#### 課題の指示
本文の内容を2文で要約してください。

━━ 本文 ━━

ノコギリヤシサプリメントの効果効能

ノコギリヤシと亜鉛の相乗効果

前立腺肥大の症状の改善などで注目を集めている健康食品にノコギリヤシがあります。
一方、 男性ホルモンに関与する成分で、根強い人気があるサプリメントに亜鉛があります。
さらに最近では、亜鉛入りのノコギリヤシのサプリメントも出回っています。
ノコギリヤシと亜鉛は相乗効果があるのでしょうか?

ノコギリヤシの効果

ノコギリヤシの実の抽出液にはオレイン酸などの豊富な脂肪酸とステロール類が含まれています。
これらの成分が、前立腺肥大や男性型脱毛症の原因となるディハイドロテストステロンの合成に関与する5α-リダクターゼという酵素の働きを抑制する効果があります。

亜鉛の効果

男性ホルモン、テストステロンの代謝に必要不可欠なミネラルが亜鉛です。
亜鉛は人の体中に存在し、中でも前立腺に多く存在しています。

━━━
━━ 提供情報 ━━

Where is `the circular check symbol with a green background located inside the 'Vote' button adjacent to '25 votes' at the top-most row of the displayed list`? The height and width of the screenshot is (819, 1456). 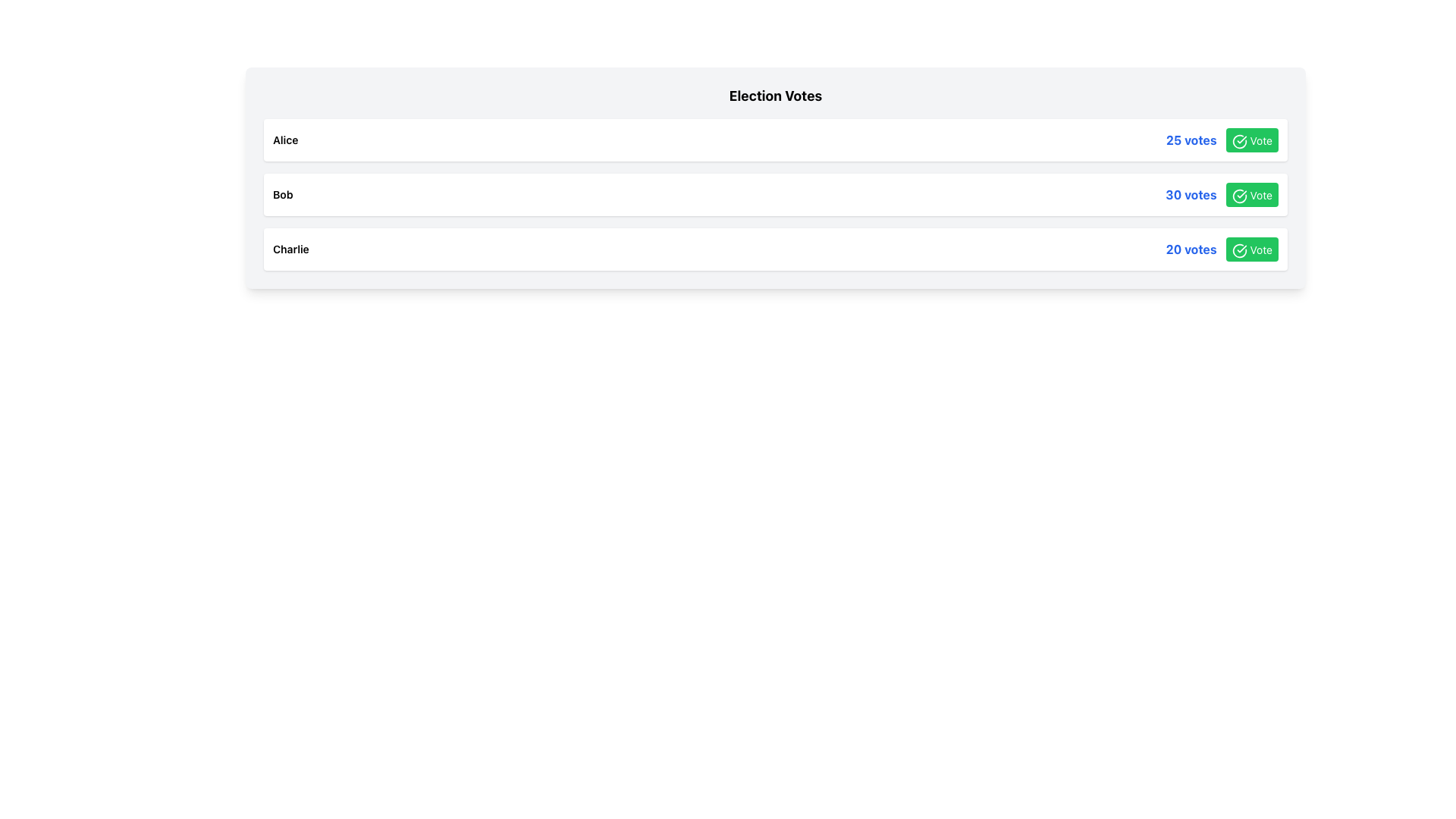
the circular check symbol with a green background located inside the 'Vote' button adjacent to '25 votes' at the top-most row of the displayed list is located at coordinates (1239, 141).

━━━
━━ 提供情報 ━━

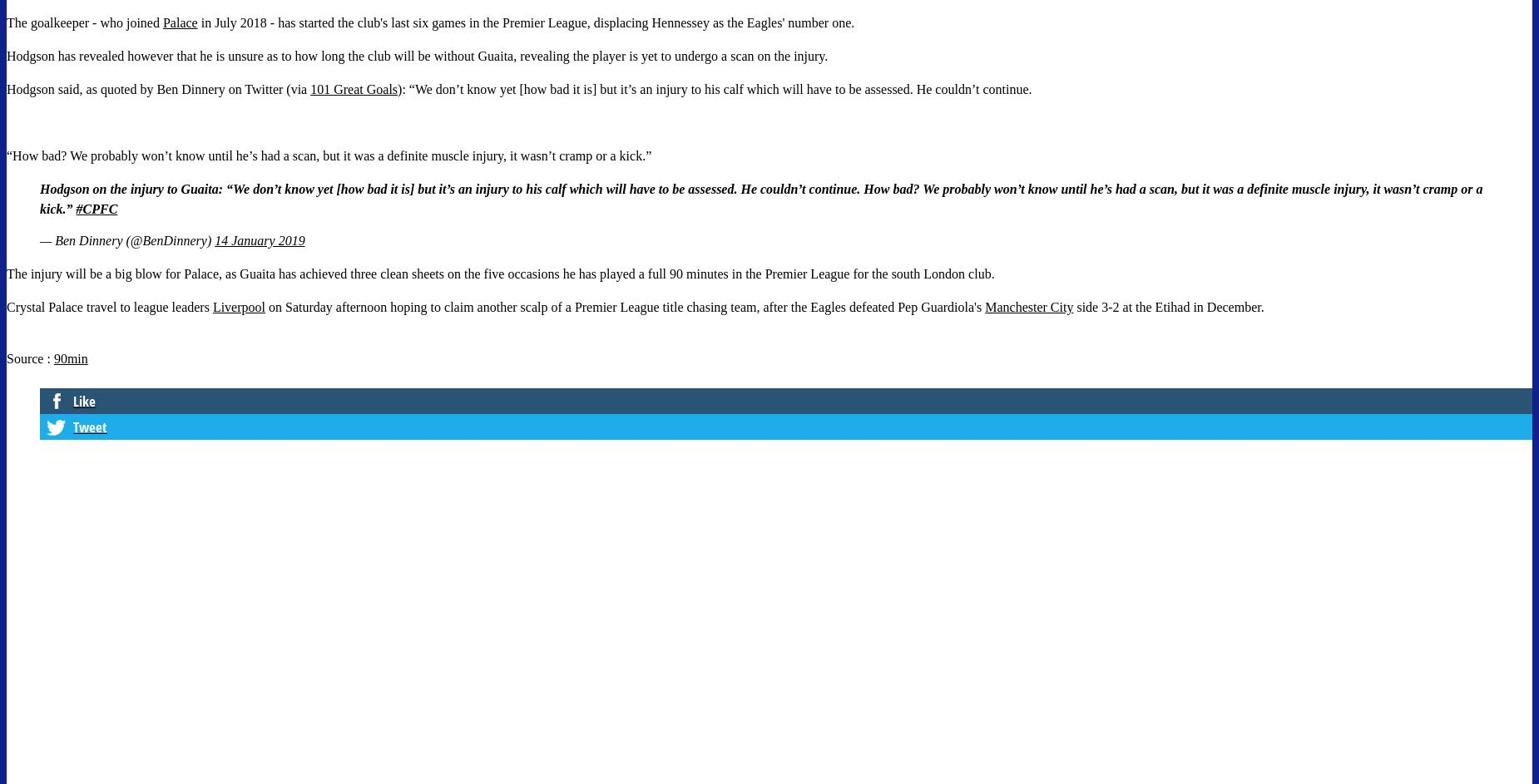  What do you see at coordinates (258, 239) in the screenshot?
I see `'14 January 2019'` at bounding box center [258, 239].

━━━

#### 記述解答
ノコギリヤシの実の抽出液に含まれる脂肪酸とステロール類には、前立腺肥大や男性型脱毛症の原因となるディハイドロテストステロンの合成に関与する酵素、5α-リダクターゼの働きを抑える効果がある。亜鉛はテストステロンの代謝に欠かせないミネラルで、体中、特に前立腺に多く存在し、最近では亜鉛入りのノコギリヤシのサプリメントも出回っている。